Einstein was uncomfortable with the way a given particle could be in multiple places at once or how it could be moving with multiple speeds, all simultaneously, according to the Copenhagen interpretation. After years of debate and consideration, Einstein ultimately came to take and insist upon a philosophical position known as scientific realism to counter this.
As Einstein saw it, one is a scientific realist if they believe in the existence of a real and well-defined state of the world, and that the world exists independently of any observations that you might make of it. In other words, the world is a real and well-defined thing that exists independently of us. By observing it, we can learn things about the world but our observations don’t make the world what it is.

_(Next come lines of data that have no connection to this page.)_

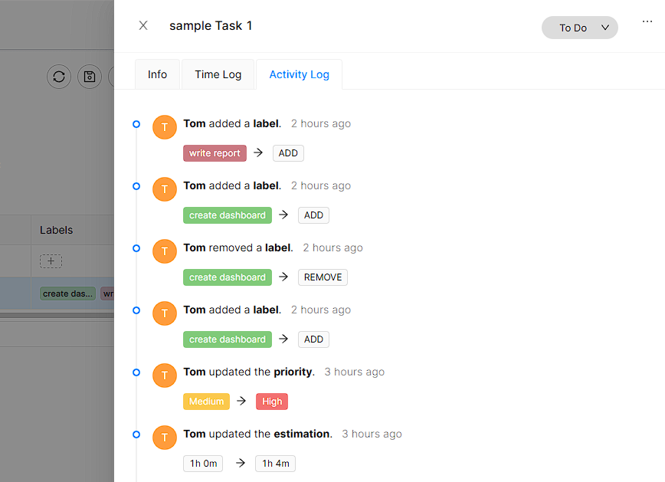
Task: Click the sample Task 1 title
Action: 211,26
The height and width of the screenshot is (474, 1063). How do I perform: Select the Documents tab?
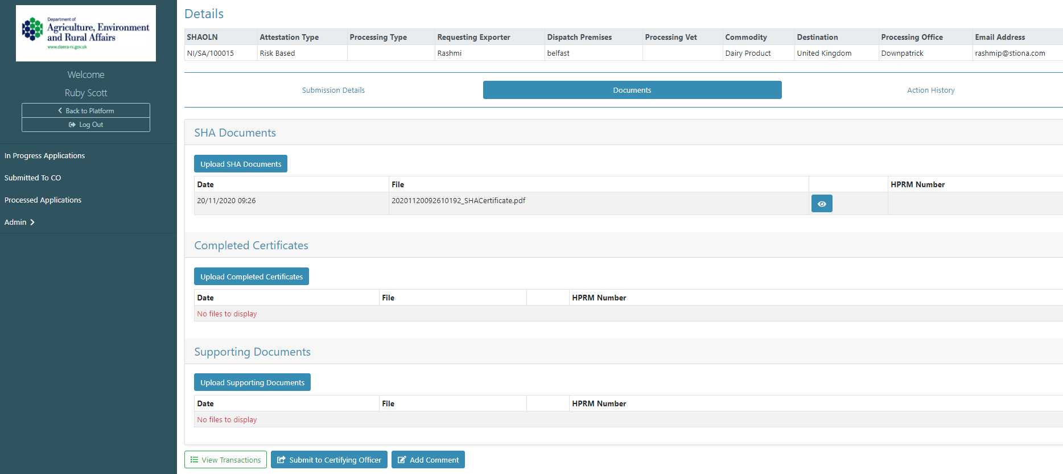coord(632,90)
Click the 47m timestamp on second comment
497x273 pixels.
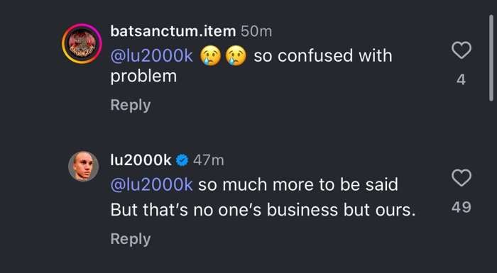(208, 160)
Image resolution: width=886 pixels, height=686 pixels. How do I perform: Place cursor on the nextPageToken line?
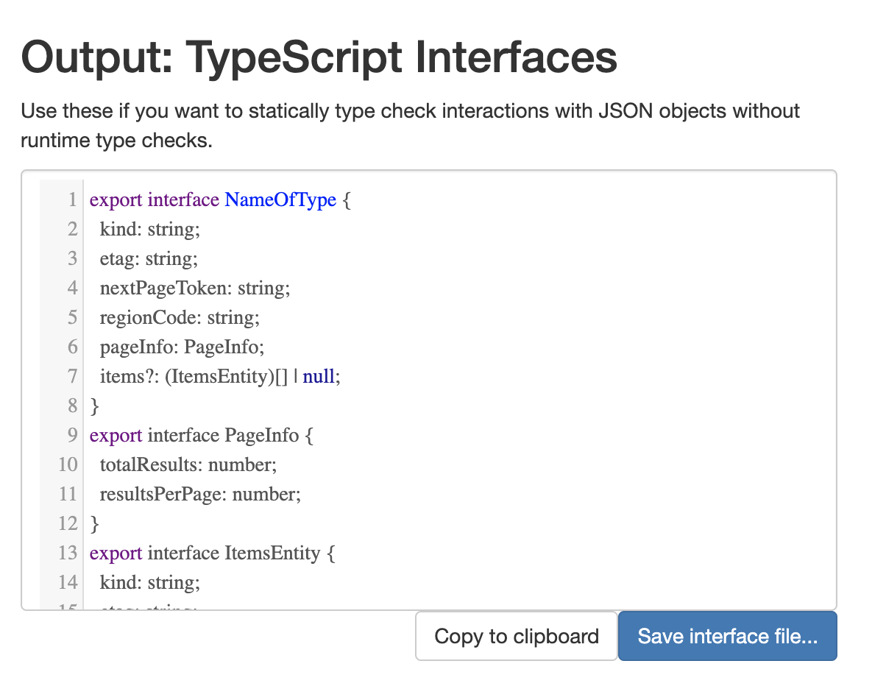[195, 288]
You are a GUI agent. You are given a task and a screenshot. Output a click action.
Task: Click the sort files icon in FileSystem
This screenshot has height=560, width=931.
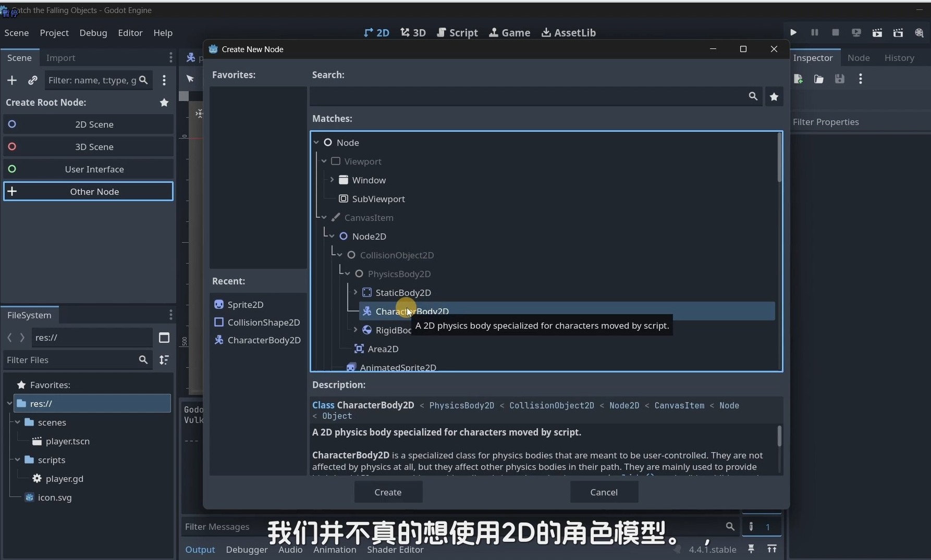[164, 360]
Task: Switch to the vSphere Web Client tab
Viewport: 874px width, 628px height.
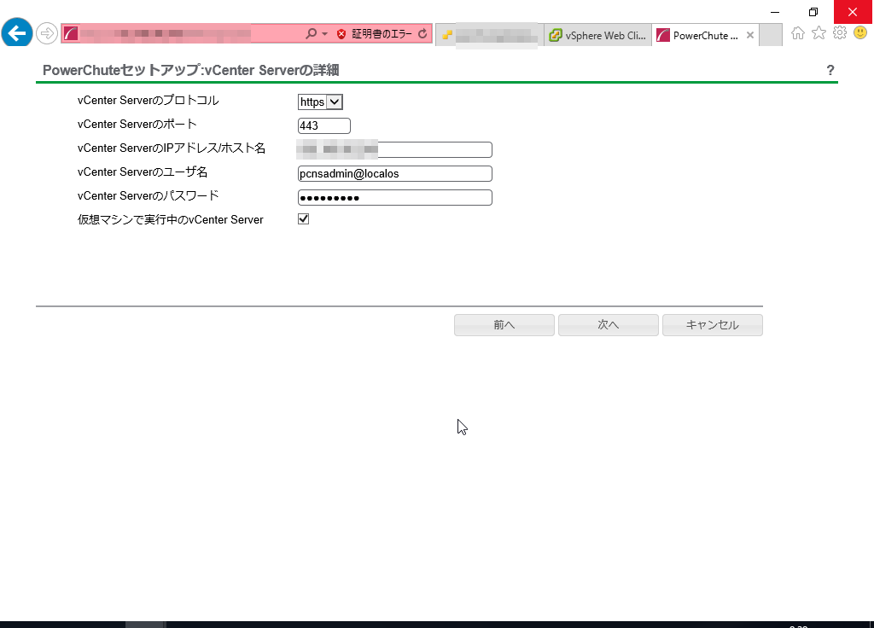Action: (597, 36)
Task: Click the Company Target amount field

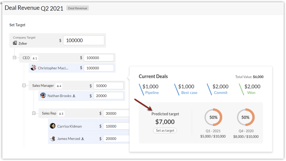Action: (84, 40)

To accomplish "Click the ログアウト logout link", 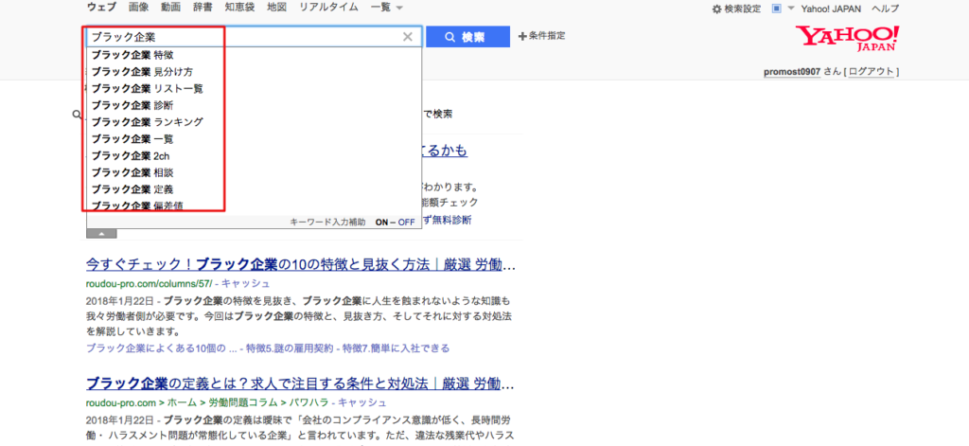I will (872, 72).
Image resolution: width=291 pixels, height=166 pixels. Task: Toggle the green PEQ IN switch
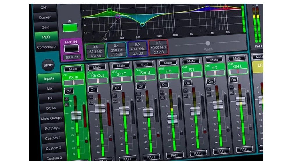coord(70,27)
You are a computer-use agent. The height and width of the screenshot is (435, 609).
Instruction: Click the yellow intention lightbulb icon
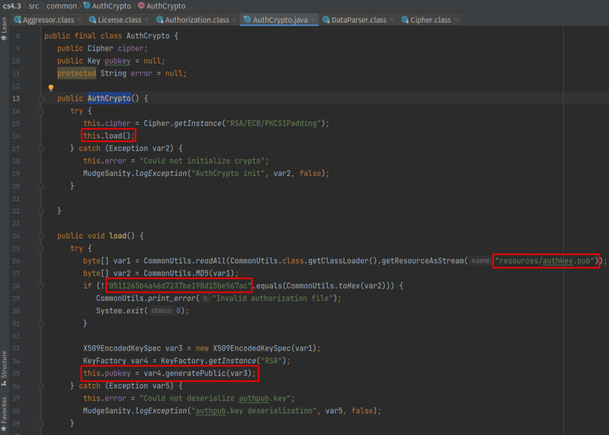tap(51, 87)
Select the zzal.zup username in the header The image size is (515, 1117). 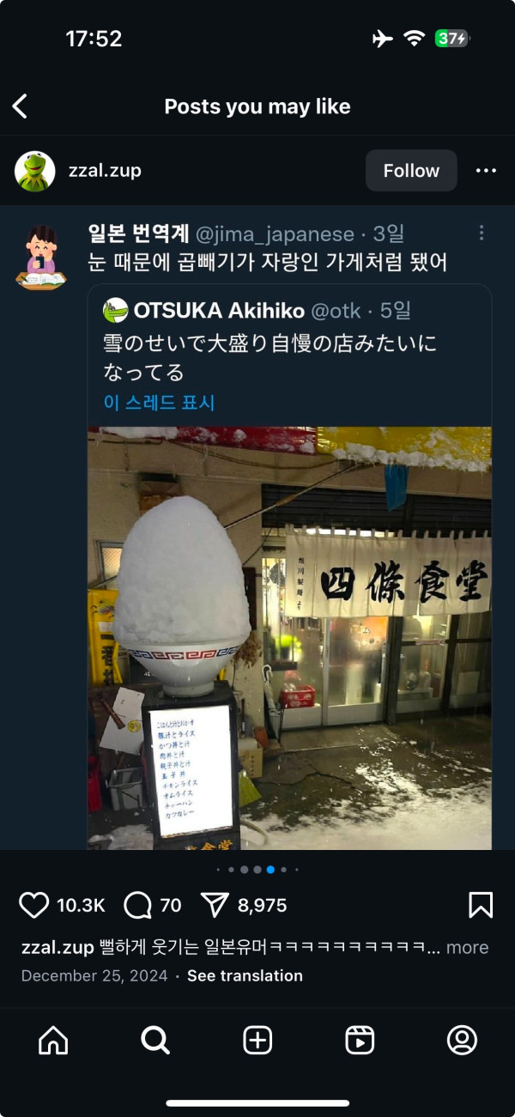click(105, 171)
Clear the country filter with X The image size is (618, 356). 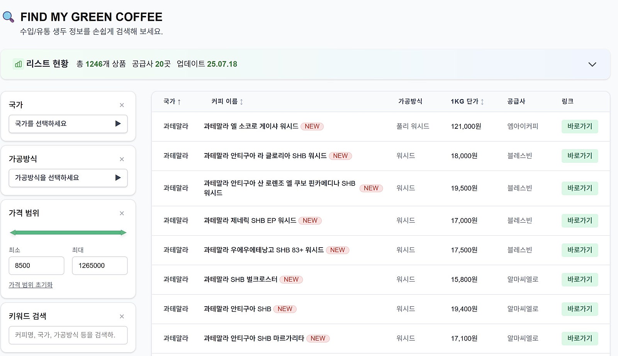click(122, 105)
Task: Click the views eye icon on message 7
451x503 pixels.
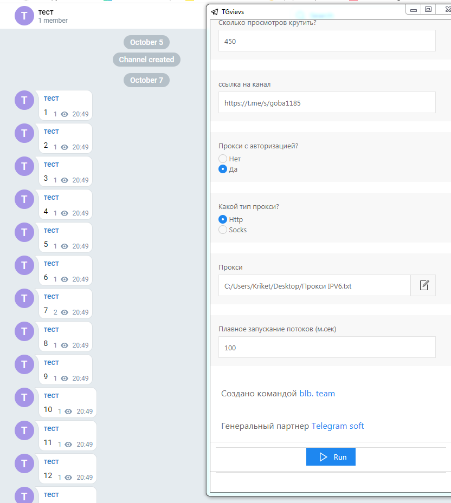Action: tap(65, 312)
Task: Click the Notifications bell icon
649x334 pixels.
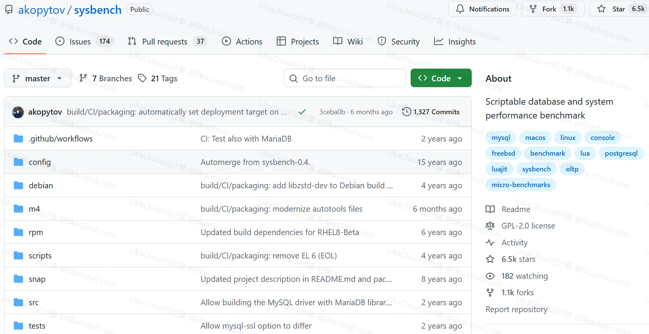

Einstein’s insistence on scientific realism fell in stark contrast to the Copenhagen interpretation of quantum mechanics. According to the Copenhagen interpretation, an electron could be in multiple places at one time but when an observation is made of an electron its wave function collapses, and it transforms into no longer being in multiple locations but instead being in only one. This interpretation was not compatible with Einstein’s ideas about the world or his adherence to scientific realism.
Learn more about Einstein’s Rejection of Black Holes.
Is the Theory of Quantum Mechanics Incomplete?
Even though Einstein didn’t agree with the Copenhagen interpretation, he had to accept that the predictions being made with the equations of quantum mechanics were in agreement with any number of laboratory measurements and tests. Quantum mechanics did not seem to be simply wrong.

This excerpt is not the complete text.